Marital rape will attract between ten to 15 years of imprisonment upon conviction, according to the draft penal code passed by Parliament last week and now awaits the presidential assent.
Under the current penal code, which is under review, rape of a person aged eighteen years or above is penalised by a term of imprisonment of more than five years to seven years.
But the penalty is not as heavy for rape among spouses since any person who commits marital rape is liable to a term of imprisonment of at least two months but less than six months.
Its Article 133 states that any person who is convicted of rape shall be liable to imprisonment for a term of not less than ten years and not more than fifteen years, and a fine of not less than one million Rwandan Francs and not more than two million Rwandan Francs.

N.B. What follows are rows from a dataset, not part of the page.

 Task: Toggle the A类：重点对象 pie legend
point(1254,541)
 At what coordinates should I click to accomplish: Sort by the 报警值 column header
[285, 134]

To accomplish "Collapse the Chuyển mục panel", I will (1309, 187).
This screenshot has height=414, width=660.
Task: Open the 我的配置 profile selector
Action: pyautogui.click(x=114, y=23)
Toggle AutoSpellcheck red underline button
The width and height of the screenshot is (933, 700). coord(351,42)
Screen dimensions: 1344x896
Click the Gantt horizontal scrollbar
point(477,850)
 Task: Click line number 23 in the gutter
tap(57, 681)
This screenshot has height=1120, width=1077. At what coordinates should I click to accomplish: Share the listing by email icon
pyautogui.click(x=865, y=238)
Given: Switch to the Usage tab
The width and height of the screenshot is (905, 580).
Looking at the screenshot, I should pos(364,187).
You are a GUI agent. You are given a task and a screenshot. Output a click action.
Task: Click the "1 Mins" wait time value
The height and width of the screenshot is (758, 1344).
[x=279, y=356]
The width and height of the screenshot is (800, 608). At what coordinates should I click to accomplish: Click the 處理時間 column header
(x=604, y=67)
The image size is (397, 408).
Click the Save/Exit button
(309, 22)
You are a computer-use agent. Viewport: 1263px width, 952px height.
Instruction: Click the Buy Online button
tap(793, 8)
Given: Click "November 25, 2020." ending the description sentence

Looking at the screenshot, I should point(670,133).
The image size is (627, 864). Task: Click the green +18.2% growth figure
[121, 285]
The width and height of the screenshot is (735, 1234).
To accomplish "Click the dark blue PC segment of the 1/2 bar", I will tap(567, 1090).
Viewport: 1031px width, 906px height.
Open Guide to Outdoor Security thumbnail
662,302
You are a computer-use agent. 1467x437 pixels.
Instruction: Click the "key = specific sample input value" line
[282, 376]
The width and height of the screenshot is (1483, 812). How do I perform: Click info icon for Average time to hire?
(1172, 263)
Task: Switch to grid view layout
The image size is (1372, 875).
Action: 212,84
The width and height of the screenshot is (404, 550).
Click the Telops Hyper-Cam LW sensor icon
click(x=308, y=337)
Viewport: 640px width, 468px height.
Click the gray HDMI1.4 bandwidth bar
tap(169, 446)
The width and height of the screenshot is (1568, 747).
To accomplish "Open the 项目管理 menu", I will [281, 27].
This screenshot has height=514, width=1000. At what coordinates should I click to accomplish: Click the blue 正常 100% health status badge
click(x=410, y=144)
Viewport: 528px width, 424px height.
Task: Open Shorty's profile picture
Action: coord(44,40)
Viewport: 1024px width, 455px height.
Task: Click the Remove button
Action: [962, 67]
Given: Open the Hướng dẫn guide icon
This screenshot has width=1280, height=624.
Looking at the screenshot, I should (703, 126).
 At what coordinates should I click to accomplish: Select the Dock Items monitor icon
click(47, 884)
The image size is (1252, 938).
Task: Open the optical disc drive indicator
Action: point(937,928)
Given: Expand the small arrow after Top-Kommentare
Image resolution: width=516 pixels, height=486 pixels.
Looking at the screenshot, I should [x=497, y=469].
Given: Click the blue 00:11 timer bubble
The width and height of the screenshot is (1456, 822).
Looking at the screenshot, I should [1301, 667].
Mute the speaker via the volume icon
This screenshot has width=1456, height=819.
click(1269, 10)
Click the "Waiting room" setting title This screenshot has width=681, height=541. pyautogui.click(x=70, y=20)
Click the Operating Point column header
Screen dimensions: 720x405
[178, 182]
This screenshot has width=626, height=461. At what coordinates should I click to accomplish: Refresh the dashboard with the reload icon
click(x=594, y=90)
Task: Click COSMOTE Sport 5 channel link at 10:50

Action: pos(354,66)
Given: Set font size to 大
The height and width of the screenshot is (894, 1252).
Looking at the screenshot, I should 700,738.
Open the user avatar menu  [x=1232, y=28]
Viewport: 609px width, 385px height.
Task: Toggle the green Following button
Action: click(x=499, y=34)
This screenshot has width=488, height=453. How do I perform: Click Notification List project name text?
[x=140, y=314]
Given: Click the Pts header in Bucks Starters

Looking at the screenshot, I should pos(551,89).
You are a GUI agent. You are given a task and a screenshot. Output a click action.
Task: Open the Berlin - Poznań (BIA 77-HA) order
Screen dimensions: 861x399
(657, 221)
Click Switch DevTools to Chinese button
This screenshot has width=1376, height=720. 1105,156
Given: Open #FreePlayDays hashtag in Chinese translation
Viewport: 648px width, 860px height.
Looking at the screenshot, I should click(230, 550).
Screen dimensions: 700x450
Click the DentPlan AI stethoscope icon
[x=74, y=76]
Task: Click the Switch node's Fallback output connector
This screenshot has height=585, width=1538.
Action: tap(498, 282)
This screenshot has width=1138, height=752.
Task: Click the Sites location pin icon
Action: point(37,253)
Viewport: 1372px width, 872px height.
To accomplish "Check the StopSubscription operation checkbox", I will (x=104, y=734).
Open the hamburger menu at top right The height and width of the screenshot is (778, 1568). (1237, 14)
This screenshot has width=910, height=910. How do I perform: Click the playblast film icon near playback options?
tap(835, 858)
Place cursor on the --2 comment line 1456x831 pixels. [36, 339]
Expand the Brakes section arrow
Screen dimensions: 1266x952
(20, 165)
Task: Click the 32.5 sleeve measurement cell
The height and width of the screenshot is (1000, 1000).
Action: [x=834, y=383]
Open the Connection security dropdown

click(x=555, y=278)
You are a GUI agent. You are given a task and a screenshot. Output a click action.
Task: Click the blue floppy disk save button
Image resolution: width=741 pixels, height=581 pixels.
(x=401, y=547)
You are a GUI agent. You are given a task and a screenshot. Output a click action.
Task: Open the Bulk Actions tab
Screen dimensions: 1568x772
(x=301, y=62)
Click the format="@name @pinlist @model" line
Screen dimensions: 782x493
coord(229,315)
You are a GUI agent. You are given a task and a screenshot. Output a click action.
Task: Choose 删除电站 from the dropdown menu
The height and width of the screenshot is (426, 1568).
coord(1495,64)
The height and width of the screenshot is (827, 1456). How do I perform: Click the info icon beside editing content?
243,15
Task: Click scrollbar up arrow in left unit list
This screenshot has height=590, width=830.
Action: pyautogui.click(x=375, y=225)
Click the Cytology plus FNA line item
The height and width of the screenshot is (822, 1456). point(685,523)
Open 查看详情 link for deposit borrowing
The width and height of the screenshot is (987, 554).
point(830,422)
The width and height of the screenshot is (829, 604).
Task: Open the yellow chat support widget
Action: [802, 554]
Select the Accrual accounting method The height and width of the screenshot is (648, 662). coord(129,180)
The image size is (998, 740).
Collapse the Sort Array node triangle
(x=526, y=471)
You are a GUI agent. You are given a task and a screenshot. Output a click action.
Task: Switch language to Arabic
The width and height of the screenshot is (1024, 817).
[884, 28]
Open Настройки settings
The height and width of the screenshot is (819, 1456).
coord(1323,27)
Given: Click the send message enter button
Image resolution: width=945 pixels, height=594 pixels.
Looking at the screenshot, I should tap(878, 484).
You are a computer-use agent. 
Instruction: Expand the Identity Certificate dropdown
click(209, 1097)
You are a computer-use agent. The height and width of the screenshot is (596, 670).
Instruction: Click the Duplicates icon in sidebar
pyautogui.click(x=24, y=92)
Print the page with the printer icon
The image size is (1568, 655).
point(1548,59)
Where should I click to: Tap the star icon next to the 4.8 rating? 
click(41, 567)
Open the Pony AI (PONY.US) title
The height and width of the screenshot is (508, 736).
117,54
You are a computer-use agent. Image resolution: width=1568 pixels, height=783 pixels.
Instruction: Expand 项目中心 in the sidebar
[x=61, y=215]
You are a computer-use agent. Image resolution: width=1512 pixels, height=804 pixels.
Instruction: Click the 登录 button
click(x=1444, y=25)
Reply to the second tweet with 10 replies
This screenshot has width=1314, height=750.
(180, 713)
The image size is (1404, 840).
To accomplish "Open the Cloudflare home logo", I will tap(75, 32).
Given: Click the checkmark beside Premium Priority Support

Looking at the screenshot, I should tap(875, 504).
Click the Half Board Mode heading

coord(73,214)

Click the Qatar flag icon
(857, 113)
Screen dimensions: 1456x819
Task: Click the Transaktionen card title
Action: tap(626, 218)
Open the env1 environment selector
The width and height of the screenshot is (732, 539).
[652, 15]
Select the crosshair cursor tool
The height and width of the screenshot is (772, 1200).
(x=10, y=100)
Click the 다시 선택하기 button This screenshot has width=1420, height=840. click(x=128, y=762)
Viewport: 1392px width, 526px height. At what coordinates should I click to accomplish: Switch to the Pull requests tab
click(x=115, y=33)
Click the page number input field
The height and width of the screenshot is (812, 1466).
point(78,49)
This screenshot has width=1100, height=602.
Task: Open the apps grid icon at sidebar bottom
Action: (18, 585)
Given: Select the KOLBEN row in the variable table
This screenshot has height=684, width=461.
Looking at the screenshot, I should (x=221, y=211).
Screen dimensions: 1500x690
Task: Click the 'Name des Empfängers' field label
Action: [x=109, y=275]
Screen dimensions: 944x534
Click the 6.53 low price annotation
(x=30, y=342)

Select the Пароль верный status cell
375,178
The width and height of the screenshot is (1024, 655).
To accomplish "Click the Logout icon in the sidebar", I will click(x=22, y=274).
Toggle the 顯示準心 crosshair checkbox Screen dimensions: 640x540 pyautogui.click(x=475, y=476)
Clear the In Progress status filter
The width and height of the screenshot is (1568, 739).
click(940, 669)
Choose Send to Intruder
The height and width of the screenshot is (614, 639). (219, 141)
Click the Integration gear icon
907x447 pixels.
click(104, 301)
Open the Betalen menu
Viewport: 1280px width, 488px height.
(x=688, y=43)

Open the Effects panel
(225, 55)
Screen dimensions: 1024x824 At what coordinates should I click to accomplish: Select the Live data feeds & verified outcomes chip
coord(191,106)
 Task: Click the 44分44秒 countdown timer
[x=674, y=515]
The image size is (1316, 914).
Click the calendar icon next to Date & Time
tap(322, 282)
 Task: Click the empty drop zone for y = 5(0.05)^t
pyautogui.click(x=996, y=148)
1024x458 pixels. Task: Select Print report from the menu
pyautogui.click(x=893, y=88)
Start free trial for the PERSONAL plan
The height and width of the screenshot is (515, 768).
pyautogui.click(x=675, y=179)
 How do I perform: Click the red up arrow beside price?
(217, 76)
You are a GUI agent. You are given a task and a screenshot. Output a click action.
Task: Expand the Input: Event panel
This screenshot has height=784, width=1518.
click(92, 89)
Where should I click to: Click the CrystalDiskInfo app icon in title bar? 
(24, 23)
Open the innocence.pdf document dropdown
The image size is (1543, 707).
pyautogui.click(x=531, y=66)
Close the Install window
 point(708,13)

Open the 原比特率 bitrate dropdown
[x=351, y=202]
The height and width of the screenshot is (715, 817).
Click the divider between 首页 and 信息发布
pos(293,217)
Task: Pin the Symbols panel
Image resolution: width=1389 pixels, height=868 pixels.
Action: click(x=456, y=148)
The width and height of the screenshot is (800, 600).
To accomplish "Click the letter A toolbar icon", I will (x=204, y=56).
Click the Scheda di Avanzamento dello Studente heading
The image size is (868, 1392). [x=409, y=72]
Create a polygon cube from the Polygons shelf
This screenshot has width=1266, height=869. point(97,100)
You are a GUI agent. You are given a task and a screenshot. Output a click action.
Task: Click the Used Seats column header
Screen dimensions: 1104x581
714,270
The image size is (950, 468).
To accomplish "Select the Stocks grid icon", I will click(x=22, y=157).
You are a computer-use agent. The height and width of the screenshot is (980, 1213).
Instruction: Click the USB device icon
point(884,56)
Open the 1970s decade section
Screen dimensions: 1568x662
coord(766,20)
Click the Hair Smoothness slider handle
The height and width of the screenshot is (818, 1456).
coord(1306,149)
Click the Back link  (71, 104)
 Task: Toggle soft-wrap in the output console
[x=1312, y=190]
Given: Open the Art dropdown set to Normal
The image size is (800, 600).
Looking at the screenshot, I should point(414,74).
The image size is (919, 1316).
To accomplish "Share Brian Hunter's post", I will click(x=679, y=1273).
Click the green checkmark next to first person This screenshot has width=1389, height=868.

The article states that if the act of rape is committed among spouses, it shall also be considered to be rape, hence making no distinction of the crime.
“Rape is rape irrespective of the relationships and should be punished as such,” said MP Theoneste Karenzi.
He said that if a spouse rapes a partner, it means that there is a problem and it should be punished seriously.
“If someone makes steps to complain about rape by a partner it means that the problem is even more serious,” he said.
MP Annoncée Manirarora agreed, saying that handing the same penalty for rape makes sense because underestimating marital rape exacerbates psychological torture that come with it.
“Rape among spouses is even worse because sometimes there is constant harassment from a partner. It should be severely punished because it is actually psychological torture. We shouldn’t only look at it physically but also psychologically because a certain animosity is involved,” she said in an interview on Thursday.
Treating all rape equally as such under Rwandan laws, except for rape committed against minors which attracts much heavier punishments, has been welcomed by members of the civil society in the country.
Some civil society organisations, including the Great Lakes Initiative for Human Rights and Development (GLIHD), had petitioned the government to harmonise rape related cases in the country’s penal code.
The NGOs, which include GLIHD, the Rwandan Organisation of Women with Disabilities, Uwezo Youth Empowerment, and Human Rights First Rwanda Association, had denounced handing lighter penalties for rape among spouses as a violation of the principle of equal protection under the law.
Tom Mulisa, the Executive Director of GLIHD, told Saturday Times that handing equal punishment for rape cases makes sense.
“It is a positive development because marital rape remains rape and can even be worse. The consequences of rape, whether they are trauma or otherwise are the same and therefore it should be punished the same way,” he said.